WORK REQUIRED
Below, find the line containing "This screenshot has height=384, width=498."; from there to the final line, print every line exactly and skip the pictures.

INPUT

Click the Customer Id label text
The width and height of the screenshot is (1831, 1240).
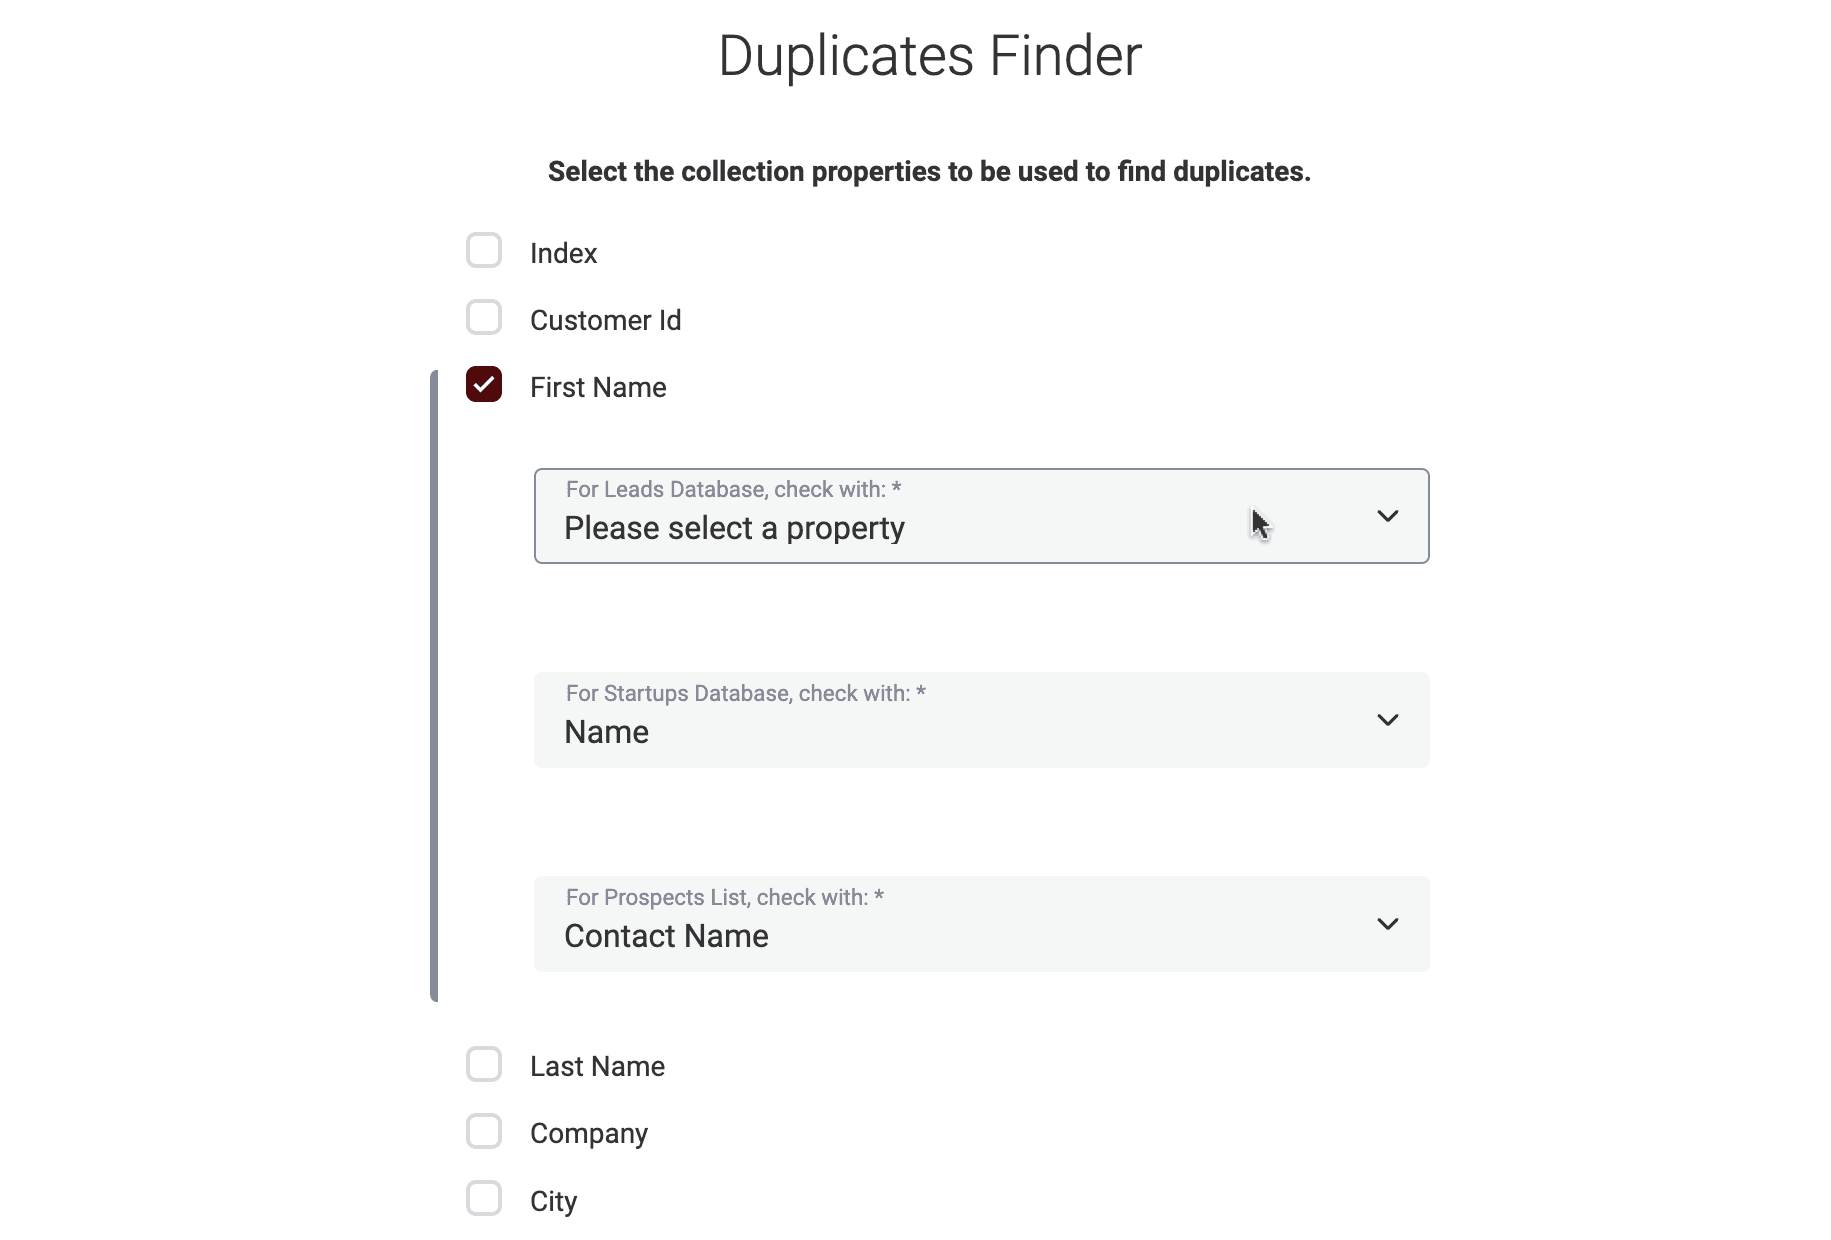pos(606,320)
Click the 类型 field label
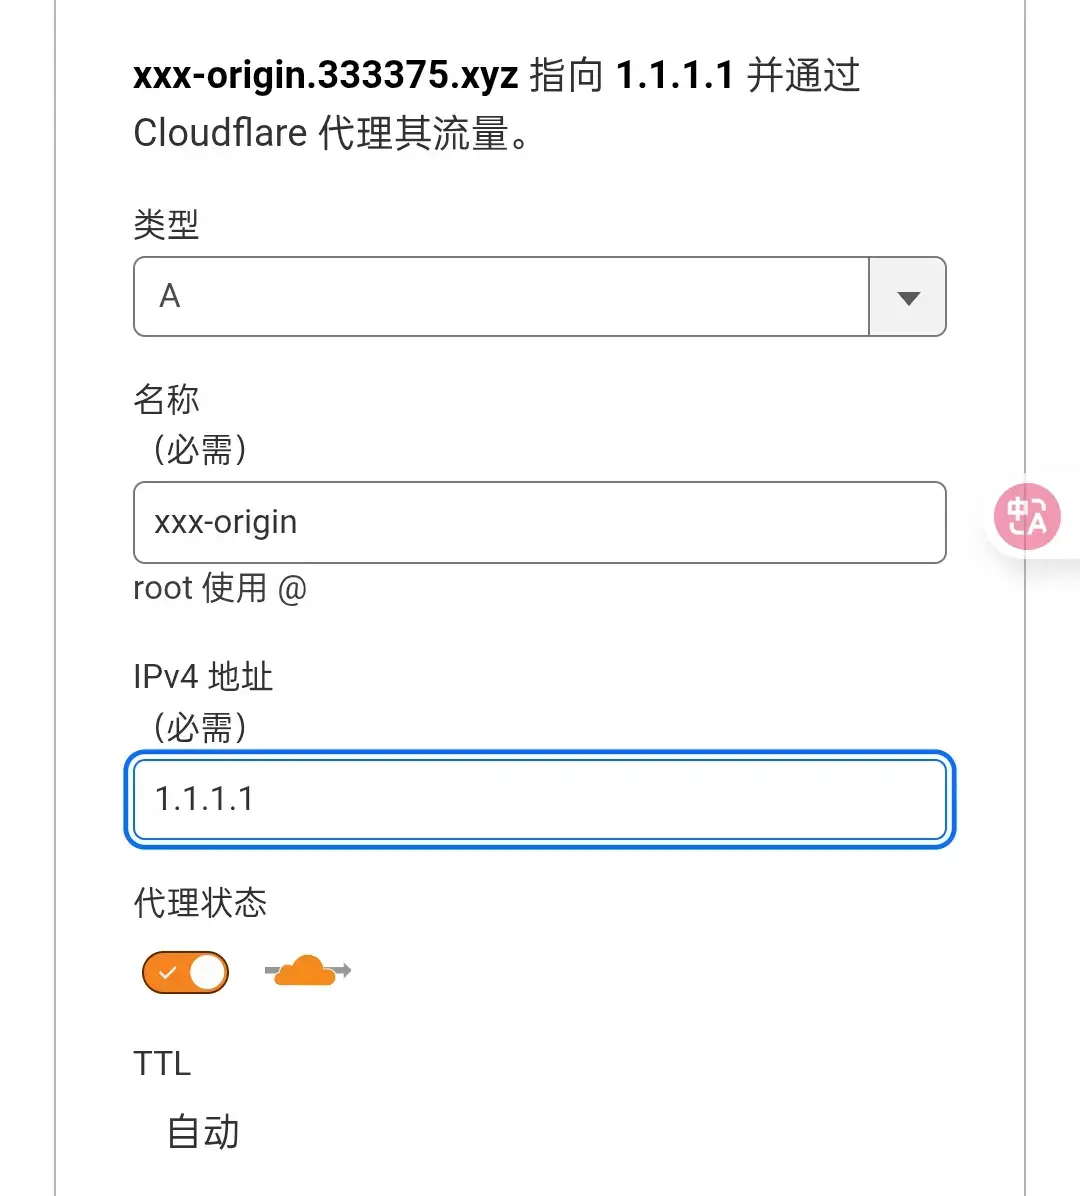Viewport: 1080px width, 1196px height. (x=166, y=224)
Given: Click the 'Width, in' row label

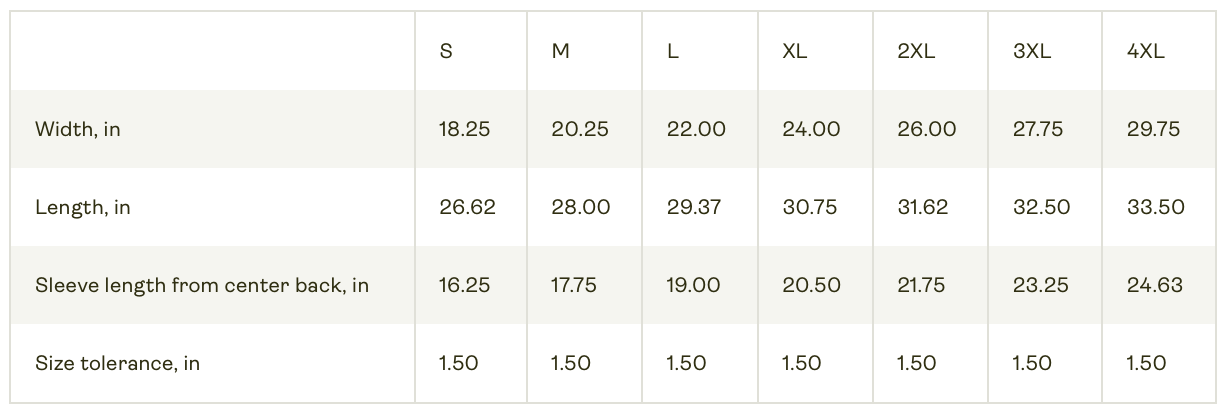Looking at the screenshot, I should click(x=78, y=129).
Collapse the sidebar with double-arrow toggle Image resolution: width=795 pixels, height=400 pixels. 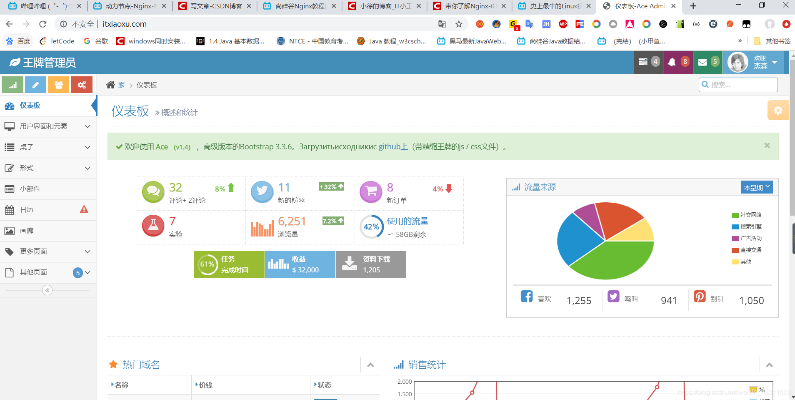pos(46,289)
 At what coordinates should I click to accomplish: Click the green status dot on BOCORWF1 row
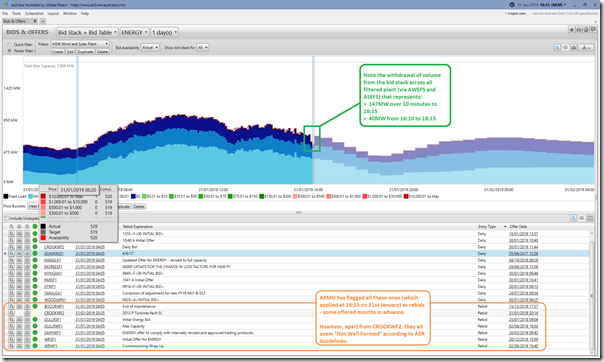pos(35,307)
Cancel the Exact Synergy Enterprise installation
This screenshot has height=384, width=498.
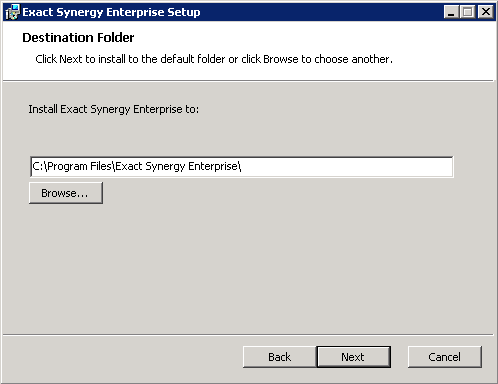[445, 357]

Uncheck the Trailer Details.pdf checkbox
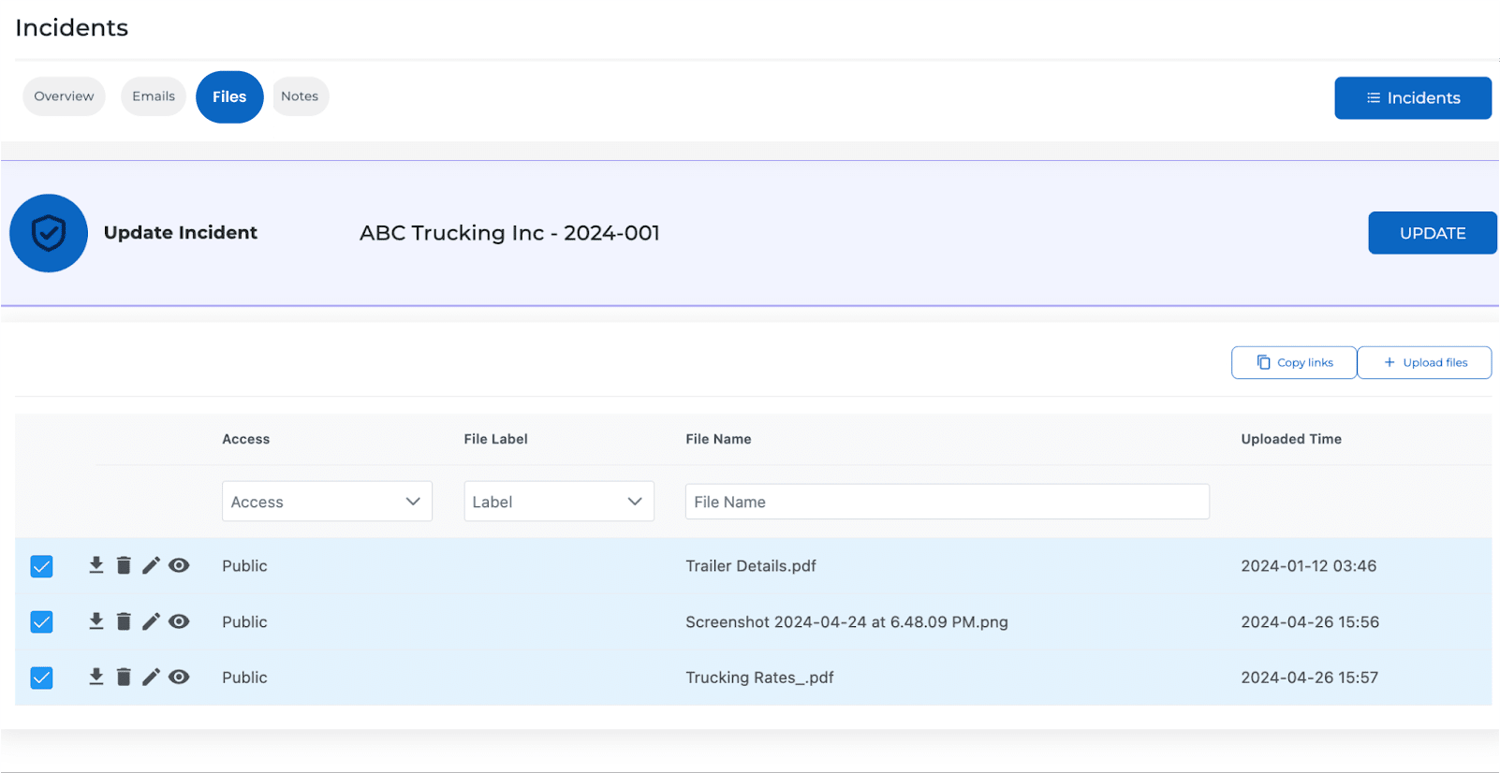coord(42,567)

YOUR SOLUTION
This screenshot has height=384, width=498.
[445, 357]

Uncheck the Trailer Details.pdf checkbox
coord(42,567)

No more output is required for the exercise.